▶ [VORLIEGENDER TEXT]:
━━━━━━━━━━

Der Krieg der Allianz in Afghanistan hat 20 Jahre gedauert. Nunmehr greift die Nato auch nach Lateinamerika aus, wo Kolumbien jetzt als „Globaler Partner“ auserkoren wurde. Die Nato-Militärmaschinerie hat auch Afrika erreicht, wo Libyen 2011 zerstört wurde – mit schrecklichen Folgen. Die Nato führte im letzten Jahrzehnt schon Operationen am Horn von Afrika aus, und versucht jetzt durch Kooperationen mit der Afrikanischen Union dort weiter Fuß zu fassen. Unlängst wurde sogar der Weltraum zu einer Operationssphäre für die Allianz erklärt – man greift sogar nach den Sternen.
Die Nato ist eine atomare Militärallianz mit drei Nuklearwaffenstaaten als Mitgliedern – den USA, Großbritannien und Frankreich. Zusätzlich sind weiterhin rund 150 Atombomben vom Typ B61 in fünf Ländern Europas stationiert – in Belgien, den Niederlanden, Italien, Deutschland und der Türkei und es scheint so, als ob solche Waffen künftig auch in Großbritannien gelagert werden sollen.
Die B61 sind sogenannte taktische Atomwaffen, die gebraucht werden würden, sollte die Nato in den Krieg in der Ukraine eingreifen. Sie haben die rund 20-fache Sprengkraft der Hiroshima-Atomwaffe. Die Konsequenzen eines Einsatzes von Waffen mit solcher Wirkung werden sich nicht auf die Ukraine begrenzen lassen.
Fokus auf Russland und China
Auf dem Nato-Gipfel in Madrid im Juni 2022 beschloss die Allianz abermals ein erneuertes strategisches Konzept, in dem im Kontext des Ukrainekriegs offen die globalen Ambitionen der Organisation formuliert werden. Es gibt eine Intensivierung des Fokus auf Russland und dessen „Eindämmung“, vor allem mithilfe einer substanziellen Verstärkung der militärischen Präsenz an dessen Grenzen in Osteuropa. Zur gleichen Zeit wird die langfristige Orientierung fortgeführt, die Nord-Atlantische Vertragsorganisation auch am militärischen Aufmarsch gegen China zu beteiligen.

━━━━━━━━━━

▶ [GESAMMELTE DATEN]:

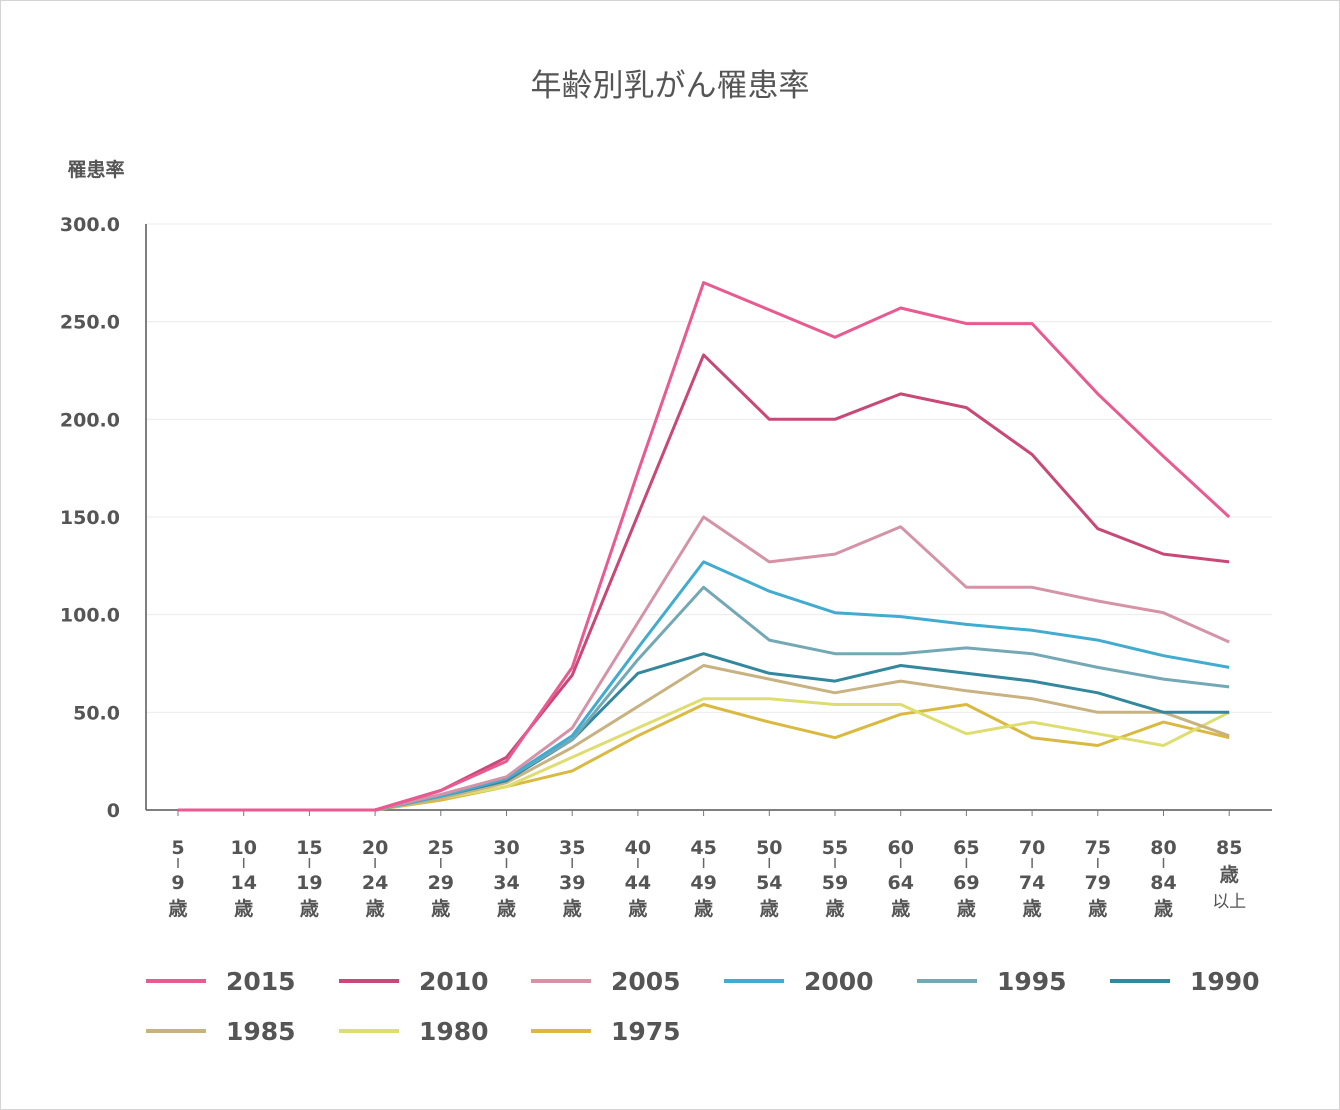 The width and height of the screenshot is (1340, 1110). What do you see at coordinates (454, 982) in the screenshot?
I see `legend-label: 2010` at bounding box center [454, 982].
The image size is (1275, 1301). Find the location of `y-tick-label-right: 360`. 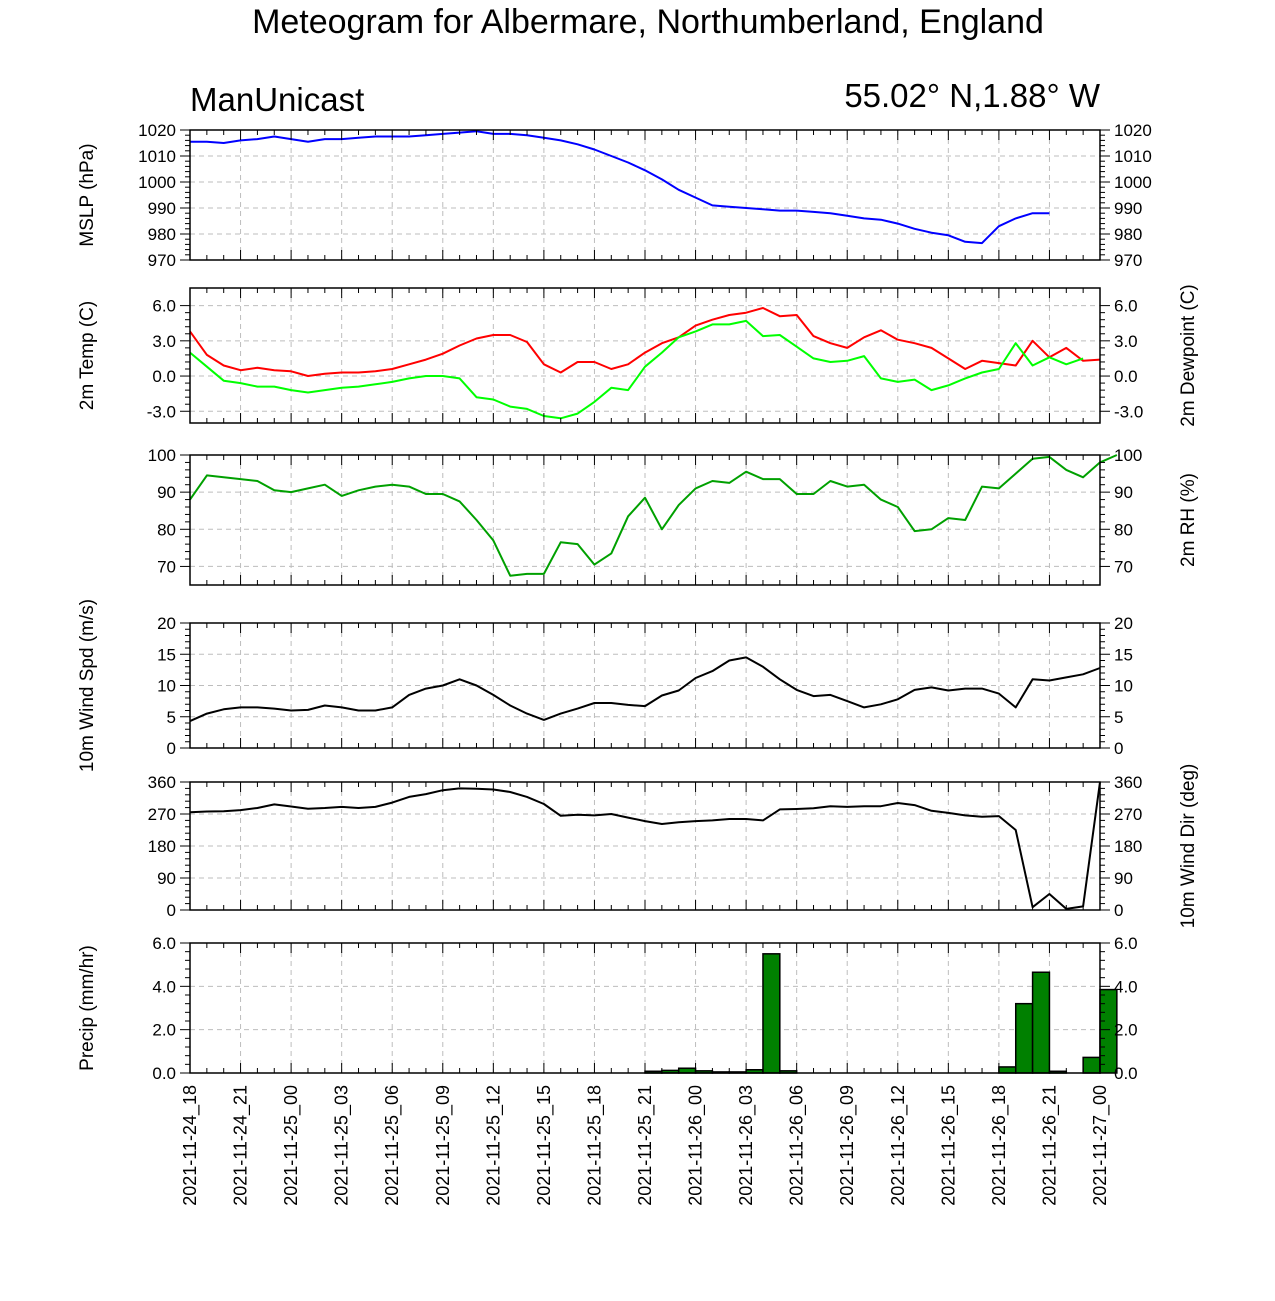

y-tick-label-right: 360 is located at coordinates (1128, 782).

━━━━━━━━━━

▶ [ZIEL DER ÜBUNG]:
Beantworte diese Fragen zum Text über die Nato:
1. Wie lange dauerte der Krieg der Allianz in Afghanistan?
2. In welchen fünf europäischen Ländern sind Atombomben vom Typ B61 stationiert?
3. Wo und wann beschloss die Allianz ein erneuertes strategisches Konzept?

▶ [GELÖSTE AUFGABE]:
1. 20 Jahre.
2. In Belgien, den Niederlanden, Italien, Deutschland und der Türkei.
3. Auf dem Nato-Gipfel in Madrid im Juni 2022.